_Bagian Dokumen_:
○ ○ ○

Namun FAKTANYA profesi Jurnalis jika ia menjalankan tugas dan fungsi sesuai dengan Undang-Undang Pokok Pers no 40 tahun 1999 yang telah ditetapkan (semasa pemerintahan Presiden BJ Habiebie), kemudian tidak menyalahgunakan kebebasan pers yang dimiliki, serta tidak melawan hukum dan mematuhi – menta’ati semua norma dan Kode Etik Jurnalis (KEJ) yang ada, MAKA profesi jurnalis sebetulnya adalah pekerjaan yang boleh dibilang sungguh mulia.
Bagaimana tidak? Seorang jurnalis memberikan informasi tentang kebenaran kepada masyarakat yang mungkin selama ini tidak terjangkau atau tidak terexpose, membuka lebar-lebar mata rakyat terkait prilaku para “tuan-tuan berdasi yang duduk di kursi sambil berdiskusi” agar dapat bekerja sesuai amanat konsitusi.

○ ○ ○

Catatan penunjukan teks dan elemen
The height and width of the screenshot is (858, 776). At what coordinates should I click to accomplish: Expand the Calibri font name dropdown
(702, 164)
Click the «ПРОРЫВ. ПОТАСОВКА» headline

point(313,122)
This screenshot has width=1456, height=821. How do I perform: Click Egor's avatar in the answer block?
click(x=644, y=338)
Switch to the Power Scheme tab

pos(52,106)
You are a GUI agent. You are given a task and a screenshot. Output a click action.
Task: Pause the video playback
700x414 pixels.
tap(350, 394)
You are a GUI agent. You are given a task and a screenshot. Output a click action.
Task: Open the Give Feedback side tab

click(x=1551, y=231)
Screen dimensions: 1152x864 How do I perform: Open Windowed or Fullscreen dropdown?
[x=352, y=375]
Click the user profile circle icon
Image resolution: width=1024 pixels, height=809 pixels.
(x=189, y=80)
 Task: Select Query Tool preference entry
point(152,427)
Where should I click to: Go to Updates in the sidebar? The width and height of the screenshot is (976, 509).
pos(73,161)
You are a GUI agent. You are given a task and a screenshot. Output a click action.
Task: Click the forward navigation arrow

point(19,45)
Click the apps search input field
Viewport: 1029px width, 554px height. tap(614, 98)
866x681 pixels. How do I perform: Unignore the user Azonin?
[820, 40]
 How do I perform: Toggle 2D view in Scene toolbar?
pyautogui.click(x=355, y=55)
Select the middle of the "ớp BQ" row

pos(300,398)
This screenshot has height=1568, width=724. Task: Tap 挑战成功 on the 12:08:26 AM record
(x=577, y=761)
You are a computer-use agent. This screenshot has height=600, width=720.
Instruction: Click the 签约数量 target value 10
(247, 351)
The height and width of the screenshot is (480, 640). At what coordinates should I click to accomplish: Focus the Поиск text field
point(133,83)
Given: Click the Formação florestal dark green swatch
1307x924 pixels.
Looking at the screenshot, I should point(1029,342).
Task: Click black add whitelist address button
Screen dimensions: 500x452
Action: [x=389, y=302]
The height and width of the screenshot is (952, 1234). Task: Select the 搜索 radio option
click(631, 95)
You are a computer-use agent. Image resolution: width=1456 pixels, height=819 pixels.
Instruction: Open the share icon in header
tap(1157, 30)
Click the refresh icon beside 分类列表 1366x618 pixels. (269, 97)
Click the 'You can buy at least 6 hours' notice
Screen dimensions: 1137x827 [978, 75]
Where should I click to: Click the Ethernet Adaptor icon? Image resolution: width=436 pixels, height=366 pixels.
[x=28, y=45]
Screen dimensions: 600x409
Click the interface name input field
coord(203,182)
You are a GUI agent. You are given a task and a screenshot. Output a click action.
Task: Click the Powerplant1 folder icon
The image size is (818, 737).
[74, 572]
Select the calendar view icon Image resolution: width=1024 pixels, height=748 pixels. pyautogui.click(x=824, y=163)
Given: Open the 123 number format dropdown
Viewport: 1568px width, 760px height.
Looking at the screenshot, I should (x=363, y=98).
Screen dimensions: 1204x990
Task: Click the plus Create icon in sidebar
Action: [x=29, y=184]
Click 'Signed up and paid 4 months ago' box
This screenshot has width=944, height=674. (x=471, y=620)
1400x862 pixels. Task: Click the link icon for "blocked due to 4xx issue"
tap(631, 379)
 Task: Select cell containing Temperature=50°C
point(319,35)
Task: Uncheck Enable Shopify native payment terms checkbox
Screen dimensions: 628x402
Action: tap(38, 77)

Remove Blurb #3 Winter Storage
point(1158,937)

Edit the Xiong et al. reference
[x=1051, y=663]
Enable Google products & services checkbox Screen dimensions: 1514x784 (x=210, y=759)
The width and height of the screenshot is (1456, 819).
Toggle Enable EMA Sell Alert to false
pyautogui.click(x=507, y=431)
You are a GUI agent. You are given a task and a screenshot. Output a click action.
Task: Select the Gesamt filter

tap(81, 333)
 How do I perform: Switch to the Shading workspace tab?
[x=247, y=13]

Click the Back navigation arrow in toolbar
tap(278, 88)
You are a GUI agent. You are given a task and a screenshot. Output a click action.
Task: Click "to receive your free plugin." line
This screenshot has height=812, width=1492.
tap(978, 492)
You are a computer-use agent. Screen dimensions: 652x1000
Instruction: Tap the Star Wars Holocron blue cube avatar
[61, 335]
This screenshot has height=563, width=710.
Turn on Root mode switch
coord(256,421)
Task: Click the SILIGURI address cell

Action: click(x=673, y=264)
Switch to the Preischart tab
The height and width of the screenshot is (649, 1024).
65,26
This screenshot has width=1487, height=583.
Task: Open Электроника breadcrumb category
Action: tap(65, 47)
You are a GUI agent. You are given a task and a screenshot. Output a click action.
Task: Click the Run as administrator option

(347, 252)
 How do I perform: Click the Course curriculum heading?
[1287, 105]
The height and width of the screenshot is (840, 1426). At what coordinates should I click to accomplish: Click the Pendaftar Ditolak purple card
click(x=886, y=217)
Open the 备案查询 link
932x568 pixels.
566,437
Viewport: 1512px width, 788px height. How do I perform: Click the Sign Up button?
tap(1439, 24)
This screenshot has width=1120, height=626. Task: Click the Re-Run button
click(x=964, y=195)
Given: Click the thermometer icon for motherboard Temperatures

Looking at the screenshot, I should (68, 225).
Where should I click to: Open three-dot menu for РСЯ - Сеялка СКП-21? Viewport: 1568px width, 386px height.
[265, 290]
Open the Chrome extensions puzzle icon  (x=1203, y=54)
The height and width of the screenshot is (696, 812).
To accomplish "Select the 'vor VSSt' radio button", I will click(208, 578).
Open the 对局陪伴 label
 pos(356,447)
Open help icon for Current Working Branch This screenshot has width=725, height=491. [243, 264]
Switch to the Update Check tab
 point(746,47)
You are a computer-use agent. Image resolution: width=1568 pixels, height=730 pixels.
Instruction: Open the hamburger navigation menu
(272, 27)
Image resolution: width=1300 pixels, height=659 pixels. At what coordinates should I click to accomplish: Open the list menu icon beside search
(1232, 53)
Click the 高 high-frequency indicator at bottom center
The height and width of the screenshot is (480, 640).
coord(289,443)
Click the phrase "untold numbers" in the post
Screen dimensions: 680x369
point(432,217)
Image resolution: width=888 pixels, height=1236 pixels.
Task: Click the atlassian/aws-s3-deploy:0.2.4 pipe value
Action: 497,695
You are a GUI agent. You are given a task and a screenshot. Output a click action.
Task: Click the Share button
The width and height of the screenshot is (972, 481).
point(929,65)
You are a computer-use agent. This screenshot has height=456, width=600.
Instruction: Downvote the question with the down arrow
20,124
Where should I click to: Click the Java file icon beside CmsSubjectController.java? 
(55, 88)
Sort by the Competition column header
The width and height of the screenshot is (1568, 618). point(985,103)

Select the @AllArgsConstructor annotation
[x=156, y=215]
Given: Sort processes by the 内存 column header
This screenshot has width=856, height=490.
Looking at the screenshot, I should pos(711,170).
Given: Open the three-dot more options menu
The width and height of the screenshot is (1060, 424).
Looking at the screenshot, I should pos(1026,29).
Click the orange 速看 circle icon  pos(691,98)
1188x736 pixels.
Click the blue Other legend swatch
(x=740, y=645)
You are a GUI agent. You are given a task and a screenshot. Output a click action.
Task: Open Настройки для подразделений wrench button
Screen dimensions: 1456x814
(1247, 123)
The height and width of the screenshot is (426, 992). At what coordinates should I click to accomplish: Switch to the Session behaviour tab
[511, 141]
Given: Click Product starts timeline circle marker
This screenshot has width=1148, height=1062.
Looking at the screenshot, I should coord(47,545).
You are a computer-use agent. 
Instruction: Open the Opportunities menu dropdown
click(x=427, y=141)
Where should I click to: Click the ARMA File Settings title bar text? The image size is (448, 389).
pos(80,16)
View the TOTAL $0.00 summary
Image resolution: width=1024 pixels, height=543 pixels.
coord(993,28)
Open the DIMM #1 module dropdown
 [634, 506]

○ ○ ○

_Daftar Tugas_:
**a)** Sebutkan semua syarat yang dinyatakan dalam teks tentang profesi jurnalis agar profesi itu dapat dianggap pekerjaan yang sungguh mulia.
**b)** Tulis ulang bagian teks tentang profesi jurnalis dari "Namun FAKTANYA profesi" sampai "sesuai amanat konsitusi." tanpa perubahan sedikit pun.
**c)** Lanjutkan teks tentang profesi jurnalis mulai dari akhir kalimat terakhirnya.
Catatan tersebut tidak diperlukan untuk mengerjakan tugas.

_Jawaban_:
**a)**
- Menjalankan tugas dan fungsi sesuai dengan Undang-Undang Pokok Pers no 40 tahun 1999
- Tidak menyalahgunakan kebebasan pers yang dimiliki
- Tidak melawan hukum
- Mematuhi dan menaati semua norma dan Kode Etik Jurnalis (KEJ) yang ada

**b)**
Namun FAKTANYA profesi Jurnalis jika ia menjalankan tugas dan fungsi sesuai dengan Undang-Undang Pokok Pers no 40 tahun 1999 yang telah ditetapkan (semasa pemerintahan Presiden BJ Habiebie), kemudian tidak menyalahgunakan kebebasan pers yang dimiliki, serta tidak melawan hukum dan mematuhi – menta’ati semua norma dan Kode Etik Jurnalis (KEJ) yang ada, MAKA profesi jurnalis sebetulnya adalah pekerjaan yang boleh dibilang sungguh mulia.
Bagaimana tidak? Seorang jurnalis memberikan informasi tentang kebenaran kepada masyarakat yang mungkin selama ini tidak terjangkau atau tidak terexpose, membuka lebar-lebar mata rakyat terkait prilaku para “tuan-tuan berdasi yang duduk di kursi sambil berdiskusi” agar dapat bekerja sesuai amanat konsitusi.

**c)**
Selain itu, profesi jurnalis dapat menjadi jalan untuk ruang informasi publik dari segala jenis bidang mulai dari sosial, politik, ekonomi, bisnis, olahraga, teknologi bahkan permasalahan hukum, (dll) yang mungkin selama ini tidak diketahui masyarakat banyak.
Namun yang terjadi belakangan ini adalah, kebanyakan oknum dari para “kuli tinta” ini justru memanfaatkan “keleluasaan” yang ia punya untuk mengelabui orang lain, memeras, menakut-nakuti, mengintimidasi, bahkan ada dari mereka rela jadi makelar kasus demi memenuhi kebutuhan hidupnya, pahit memang, namun semua hal diatas suka tidak suka adalah fakta yang memang tidak terbantahkan, miris.
Sudah tentu hal seperti ini jauh melenceng dari tugas pokok jurnalis yang sebenarnya, sehingga memperkuat stigma negatif dan citra buruk terhadap profesi jurnalis itu tadi.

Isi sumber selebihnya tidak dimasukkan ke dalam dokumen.